Closed Bug 1180138 Opened 9 years ago Closed 9 years ago

Close old and in-active intermittent-failure bugs

Categories

(Tree Management Graveyard :: OrangeFactor, defect)

defect
Not set
normal

Tracking

(Not tracked)

RESOLVED FIXED

People

(Reporter: emorley, Assigned: emorley)

Details

We're had numerous rounds of closing old and inactive intermittent failure bugs, however most of the time, we've limited searches to bugs that have had comments by tbplbot, in order to reduce false positives.

However this ignores:
* bugs where there was only one occurrence, that were created before treeherder
* bugs that never worked for bug suggestions, and haven't occurred since we've been using treeherder
(Treeherder comments on bugs, even if they were not suggested, unlike TBPL)

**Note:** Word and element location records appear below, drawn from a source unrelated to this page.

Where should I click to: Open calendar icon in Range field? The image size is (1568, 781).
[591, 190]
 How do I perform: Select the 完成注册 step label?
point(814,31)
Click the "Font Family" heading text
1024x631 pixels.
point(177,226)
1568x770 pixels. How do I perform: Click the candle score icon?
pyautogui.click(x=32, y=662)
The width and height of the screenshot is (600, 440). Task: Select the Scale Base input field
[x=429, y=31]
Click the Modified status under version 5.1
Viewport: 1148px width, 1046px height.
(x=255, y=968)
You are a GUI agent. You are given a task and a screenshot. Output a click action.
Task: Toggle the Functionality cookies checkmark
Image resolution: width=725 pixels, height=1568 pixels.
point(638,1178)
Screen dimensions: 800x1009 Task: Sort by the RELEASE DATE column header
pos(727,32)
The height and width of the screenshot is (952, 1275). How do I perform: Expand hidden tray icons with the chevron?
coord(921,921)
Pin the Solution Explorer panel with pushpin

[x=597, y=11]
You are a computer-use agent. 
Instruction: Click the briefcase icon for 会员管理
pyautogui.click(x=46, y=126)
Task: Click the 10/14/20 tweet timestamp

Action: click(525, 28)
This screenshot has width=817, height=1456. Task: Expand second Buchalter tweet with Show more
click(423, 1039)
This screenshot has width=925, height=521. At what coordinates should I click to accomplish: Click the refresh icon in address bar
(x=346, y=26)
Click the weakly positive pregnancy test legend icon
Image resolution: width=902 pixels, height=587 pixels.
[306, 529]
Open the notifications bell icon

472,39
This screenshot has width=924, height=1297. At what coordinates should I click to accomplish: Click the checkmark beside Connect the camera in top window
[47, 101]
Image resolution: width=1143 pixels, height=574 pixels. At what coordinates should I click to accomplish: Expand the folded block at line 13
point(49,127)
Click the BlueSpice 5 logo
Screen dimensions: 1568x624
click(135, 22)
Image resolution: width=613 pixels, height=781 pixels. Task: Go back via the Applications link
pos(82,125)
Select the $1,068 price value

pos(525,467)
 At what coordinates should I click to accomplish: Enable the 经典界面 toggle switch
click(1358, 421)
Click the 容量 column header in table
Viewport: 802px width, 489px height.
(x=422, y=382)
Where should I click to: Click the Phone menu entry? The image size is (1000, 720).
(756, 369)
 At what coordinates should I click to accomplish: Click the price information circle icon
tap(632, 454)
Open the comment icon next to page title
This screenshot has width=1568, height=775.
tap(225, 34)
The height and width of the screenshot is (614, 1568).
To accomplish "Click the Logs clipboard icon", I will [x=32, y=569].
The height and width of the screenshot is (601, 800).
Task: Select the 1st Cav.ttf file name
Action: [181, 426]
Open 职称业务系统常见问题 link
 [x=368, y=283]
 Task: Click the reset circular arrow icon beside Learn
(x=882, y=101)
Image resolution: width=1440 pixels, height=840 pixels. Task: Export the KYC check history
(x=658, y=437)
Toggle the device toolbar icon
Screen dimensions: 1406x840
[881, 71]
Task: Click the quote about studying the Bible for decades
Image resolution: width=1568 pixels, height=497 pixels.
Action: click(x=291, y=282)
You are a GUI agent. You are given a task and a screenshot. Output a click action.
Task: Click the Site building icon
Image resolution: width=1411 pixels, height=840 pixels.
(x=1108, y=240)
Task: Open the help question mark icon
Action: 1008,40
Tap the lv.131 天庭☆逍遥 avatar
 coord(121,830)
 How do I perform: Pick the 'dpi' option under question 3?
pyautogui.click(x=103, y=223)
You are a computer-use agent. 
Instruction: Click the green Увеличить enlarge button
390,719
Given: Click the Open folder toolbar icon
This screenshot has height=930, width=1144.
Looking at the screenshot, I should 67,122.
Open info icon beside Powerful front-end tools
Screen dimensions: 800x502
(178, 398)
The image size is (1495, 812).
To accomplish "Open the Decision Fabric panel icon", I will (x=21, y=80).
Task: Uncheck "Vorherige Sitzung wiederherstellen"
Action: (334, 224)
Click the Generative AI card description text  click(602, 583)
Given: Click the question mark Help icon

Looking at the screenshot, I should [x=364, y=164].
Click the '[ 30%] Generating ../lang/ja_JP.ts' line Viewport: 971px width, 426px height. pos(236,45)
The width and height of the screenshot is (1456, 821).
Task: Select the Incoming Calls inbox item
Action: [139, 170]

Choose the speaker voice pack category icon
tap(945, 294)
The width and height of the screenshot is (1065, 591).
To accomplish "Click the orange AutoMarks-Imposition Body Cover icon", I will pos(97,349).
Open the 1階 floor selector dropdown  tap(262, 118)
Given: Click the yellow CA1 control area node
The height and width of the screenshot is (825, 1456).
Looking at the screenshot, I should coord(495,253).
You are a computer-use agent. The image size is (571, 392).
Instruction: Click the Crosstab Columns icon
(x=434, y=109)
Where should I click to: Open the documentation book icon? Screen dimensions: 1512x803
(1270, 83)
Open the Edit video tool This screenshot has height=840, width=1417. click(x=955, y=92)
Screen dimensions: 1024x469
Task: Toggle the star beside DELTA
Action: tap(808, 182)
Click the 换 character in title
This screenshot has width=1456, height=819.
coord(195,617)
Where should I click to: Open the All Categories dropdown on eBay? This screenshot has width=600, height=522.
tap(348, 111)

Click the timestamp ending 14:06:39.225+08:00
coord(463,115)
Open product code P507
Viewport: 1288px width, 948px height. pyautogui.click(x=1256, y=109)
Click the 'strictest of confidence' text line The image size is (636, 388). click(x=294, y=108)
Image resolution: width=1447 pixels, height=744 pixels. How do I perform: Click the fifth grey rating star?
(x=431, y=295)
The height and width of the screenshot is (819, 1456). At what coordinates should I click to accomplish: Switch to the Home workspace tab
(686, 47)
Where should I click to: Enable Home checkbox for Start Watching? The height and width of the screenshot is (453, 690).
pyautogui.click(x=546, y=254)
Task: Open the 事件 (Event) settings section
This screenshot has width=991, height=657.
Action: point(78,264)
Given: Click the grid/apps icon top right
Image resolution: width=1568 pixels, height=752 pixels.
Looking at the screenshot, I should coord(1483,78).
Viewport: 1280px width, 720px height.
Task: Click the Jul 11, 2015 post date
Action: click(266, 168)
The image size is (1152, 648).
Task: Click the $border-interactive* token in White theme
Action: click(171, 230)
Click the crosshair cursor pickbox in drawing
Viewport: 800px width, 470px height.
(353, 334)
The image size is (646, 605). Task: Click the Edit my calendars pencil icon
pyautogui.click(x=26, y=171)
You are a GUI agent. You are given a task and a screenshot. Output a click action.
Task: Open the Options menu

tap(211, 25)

In addition, we likely have a number of bugs that do have tbplbot comments, but are just new candidates since the last round of closures.

Currently...

Total intermittent failure bugs: 16018
Number still open: 5018
(https://bugzilla.mozilla.org/bzapi/count?keywords=intermittent-failure&resolution=---)

And so the bugspam begins (sorry!)...
The criteria I'm using for now are:
* Has a resolution of "---"
* Has the keyword "intermittent-failure"
* Hasn't been modified in the last 3 months
* Doesn't contain "leave-open" or "leave open" in the whiteboard
* Doesn't have the keyword "leave-open" set
* Contains none of the strings "random disabled marked fuzzy todo fails annotated time-bomb" in the whiteboard
* A comment contains either "getParsedLog" or "treeherder"
Bug 1156105 would allow me to avoid spamming everyone, but unfortunately it's not landed yet.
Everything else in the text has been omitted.